Whether these lifestyle changes would lead to us meeting the goals is thus irrelevant. In this approach, the goal has become subordinate to our current lifestyle.
“The tyranny of the present”
Stephen M. Gardiner, an American professor of philosophy, calls our approach to the climate issue “the tyranny of the present”. Current generations exploit the future by usurping benefits today but pass on the costs to future generations.
Future generations cannot win today’s leaders any elections. But they are the ones who will live with the consequences.
Gardiner believes that it is technically possible for all of us to reduce our emissions powerfully immediately. The problem is not that this cannot be done, the problem is that the consequences are almost unbearable.
Still, there comes the point somewhere when drastic cuts in our current lifestyle become morally justifiable because the consequences in the future will be horribly worse.
Hold on to each other.
But what is morality worth these days? The problem is twofold: We neither want nor can.
Our share of the world’s emissions may seem negligible. But in the thicket of historical debts, consumption emissions that end up in other countries and emissions per capita, it is easy to always point to someone else.

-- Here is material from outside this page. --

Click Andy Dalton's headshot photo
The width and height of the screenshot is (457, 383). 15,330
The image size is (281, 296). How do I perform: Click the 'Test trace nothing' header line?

This makes the climate issue an unsolvable problem – all countries have a hook on each other.
Politicians can wave off the lifestyle change without risking anything, and the reasons are many: A civilization built on consumption, a divided world community, an ongoing war, an escalating energy crisis, a sharp intrusion into people’s freedom – all are reasons to let things roll on as they did before.
The notion of modernity is strong, that man can always control the world around him and, with the help of his ingenuity, sort of conjure us out of the impending disaster. New technology is supposed to make society independent of fossil fuels, and magical thinking runs rampant along the entire political spectrum.

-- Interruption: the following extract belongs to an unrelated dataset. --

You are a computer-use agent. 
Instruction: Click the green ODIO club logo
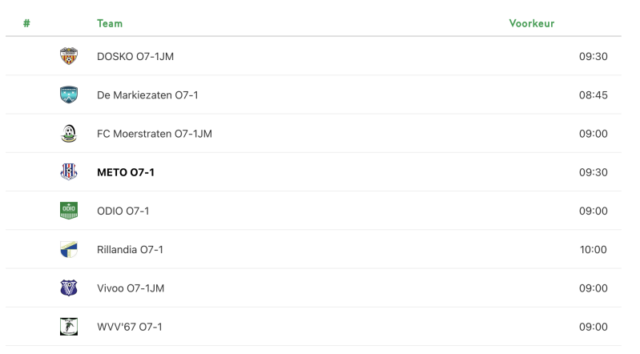69,211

But an intellectually honest way to describe the challenge is not. Rather the opposite.
No decisive role
The nuclear power that now obscures the view of everything else may well be the least evil of several evils. Politicians’ ambition is probably not wrong, and more than one environmentalist silently regrets their stand on allowing nuclear power.
But new reactors will not play a decisive role in the coming, critical decade. They will not make us pass the goal. And are we not going to pass the mark – wouldn’t it be honorable if someone articulated it?
Things have changed with the politicians they say that We must become completely fossil-free. We must electrify, we must double the electricity use, then that electricity must be clean. That is why they only see nuclear power as the only option.
How shall it be done? Nobody knows. The small modular reactors were nowhere to be seen. And once they are in place, it may be too late.